The records below:

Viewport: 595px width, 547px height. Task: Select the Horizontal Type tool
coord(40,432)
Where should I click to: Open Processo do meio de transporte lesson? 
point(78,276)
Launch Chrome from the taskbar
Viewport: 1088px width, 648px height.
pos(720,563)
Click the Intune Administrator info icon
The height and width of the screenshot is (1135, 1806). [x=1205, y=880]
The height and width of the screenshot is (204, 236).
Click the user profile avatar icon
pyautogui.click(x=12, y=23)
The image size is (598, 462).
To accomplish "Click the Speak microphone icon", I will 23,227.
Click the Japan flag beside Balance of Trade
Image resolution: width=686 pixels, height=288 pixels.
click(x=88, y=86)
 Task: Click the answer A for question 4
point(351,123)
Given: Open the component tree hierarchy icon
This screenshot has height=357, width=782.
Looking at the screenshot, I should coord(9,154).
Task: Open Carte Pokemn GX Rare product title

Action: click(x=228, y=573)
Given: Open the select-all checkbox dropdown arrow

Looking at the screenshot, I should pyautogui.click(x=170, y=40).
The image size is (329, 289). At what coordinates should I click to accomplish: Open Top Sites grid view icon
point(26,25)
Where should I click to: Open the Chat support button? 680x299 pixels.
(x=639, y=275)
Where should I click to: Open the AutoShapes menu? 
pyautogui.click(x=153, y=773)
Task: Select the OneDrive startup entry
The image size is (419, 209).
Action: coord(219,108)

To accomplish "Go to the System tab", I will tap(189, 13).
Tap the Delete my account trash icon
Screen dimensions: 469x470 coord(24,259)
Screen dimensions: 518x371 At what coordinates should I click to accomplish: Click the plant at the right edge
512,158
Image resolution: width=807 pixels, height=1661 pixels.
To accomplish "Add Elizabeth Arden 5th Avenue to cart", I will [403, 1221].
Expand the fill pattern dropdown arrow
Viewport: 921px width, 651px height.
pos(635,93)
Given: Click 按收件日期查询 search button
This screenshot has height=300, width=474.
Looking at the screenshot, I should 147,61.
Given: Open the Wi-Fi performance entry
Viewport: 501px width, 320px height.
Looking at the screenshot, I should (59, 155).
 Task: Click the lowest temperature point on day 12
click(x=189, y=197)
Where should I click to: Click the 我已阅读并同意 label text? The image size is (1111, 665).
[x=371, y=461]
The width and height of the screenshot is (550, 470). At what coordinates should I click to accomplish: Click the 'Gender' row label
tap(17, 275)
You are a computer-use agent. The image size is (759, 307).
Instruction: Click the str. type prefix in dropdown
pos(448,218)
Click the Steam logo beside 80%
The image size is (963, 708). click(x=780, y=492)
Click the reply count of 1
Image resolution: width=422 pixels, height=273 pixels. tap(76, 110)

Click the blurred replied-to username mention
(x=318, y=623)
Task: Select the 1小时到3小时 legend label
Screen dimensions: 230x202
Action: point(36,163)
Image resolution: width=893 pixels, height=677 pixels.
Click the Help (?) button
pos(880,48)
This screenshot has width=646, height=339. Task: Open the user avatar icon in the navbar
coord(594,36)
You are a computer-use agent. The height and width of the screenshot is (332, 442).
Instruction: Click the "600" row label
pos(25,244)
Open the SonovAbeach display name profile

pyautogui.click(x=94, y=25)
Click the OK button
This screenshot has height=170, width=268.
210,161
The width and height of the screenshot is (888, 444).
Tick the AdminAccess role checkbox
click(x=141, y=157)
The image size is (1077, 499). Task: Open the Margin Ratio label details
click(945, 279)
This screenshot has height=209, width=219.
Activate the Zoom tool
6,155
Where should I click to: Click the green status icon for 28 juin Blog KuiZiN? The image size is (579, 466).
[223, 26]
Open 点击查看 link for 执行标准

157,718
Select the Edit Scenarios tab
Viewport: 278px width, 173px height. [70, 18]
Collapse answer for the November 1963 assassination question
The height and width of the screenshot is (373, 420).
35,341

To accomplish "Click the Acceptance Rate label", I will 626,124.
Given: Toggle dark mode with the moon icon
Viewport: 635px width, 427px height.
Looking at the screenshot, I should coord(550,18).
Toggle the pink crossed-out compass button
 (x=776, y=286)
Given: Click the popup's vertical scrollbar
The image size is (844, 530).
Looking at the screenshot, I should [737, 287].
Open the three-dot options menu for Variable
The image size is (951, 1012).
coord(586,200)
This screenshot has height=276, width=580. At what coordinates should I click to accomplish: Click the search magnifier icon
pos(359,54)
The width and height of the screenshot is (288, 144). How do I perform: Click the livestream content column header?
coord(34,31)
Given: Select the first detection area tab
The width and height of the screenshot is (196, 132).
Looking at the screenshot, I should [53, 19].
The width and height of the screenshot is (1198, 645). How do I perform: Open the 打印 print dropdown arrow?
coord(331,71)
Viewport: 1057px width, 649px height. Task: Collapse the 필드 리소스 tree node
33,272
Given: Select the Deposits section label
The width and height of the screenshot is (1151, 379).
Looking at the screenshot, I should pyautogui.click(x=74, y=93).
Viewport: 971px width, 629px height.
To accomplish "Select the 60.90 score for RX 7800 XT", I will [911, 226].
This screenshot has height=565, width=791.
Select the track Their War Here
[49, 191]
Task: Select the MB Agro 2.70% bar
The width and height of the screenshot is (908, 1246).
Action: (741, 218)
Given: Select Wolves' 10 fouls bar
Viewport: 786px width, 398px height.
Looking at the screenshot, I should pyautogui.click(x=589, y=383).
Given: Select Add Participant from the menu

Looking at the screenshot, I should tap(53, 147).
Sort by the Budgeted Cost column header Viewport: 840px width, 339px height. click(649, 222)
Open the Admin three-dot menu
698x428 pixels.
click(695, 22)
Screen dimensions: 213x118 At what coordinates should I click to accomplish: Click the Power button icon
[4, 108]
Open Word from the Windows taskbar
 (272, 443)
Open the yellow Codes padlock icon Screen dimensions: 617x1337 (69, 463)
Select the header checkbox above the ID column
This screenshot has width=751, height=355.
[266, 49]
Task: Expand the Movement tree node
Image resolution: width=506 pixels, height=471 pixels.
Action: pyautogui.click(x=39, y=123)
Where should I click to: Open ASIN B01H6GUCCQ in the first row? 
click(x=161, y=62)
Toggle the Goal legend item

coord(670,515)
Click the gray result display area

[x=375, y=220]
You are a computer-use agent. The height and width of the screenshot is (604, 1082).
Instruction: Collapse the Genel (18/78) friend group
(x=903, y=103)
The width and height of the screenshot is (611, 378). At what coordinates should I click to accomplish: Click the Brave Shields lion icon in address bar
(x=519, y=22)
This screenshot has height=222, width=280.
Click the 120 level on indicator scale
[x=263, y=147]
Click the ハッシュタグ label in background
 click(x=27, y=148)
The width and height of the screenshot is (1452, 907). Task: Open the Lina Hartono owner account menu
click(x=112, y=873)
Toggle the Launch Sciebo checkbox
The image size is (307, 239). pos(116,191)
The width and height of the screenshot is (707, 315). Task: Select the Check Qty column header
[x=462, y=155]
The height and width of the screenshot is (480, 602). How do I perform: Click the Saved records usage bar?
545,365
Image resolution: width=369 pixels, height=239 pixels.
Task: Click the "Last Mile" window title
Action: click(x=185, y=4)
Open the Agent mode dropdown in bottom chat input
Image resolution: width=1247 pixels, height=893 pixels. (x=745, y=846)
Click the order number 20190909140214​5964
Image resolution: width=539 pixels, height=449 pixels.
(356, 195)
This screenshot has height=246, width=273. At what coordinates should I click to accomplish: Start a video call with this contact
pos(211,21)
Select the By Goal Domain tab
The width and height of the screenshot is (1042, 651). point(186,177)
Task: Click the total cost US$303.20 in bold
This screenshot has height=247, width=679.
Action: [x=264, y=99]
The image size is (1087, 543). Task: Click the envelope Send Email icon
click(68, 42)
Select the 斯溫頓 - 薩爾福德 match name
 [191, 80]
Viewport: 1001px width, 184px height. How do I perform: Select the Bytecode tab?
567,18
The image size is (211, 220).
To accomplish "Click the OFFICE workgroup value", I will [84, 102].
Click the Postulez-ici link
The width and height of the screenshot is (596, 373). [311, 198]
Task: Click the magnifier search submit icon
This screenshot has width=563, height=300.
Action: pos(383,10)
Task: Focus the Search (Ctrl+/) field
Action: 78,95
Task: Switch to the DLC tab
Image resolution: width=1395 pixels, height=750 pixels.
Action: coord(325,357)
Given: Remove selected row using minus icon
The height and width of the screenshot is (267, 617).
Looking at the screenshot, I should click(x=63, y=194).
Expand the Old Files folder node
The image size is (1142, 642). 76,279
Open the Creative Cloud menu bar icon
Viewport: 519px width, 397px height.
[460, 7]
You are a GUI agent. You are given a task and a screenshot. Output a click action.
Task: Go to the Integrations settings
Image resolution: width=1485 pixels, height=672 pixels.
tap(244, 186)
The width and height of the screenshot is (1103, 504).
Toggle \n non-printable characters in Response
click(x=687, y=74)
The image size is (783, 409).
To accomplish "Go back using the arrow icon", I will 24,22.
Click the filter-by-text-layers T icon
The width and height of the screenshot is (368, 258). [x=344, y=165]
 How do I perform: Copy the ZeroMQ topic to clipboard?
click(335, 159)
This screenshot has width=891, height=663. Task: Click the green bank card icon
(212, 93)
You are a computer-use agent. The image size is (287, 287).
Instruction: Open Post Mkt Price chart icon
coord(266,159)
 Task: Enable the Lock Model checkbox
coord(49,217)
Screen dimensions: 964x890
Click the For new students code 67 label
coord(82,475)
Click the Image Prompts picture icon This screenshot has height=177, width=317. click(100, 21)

End of The records.

- **Problem**: With "three" as the string to match, show every line of the entries above that has it.

- **Output for this exercise**:
Open the three-dot options menu for Variable
Open the Admin three-dot menu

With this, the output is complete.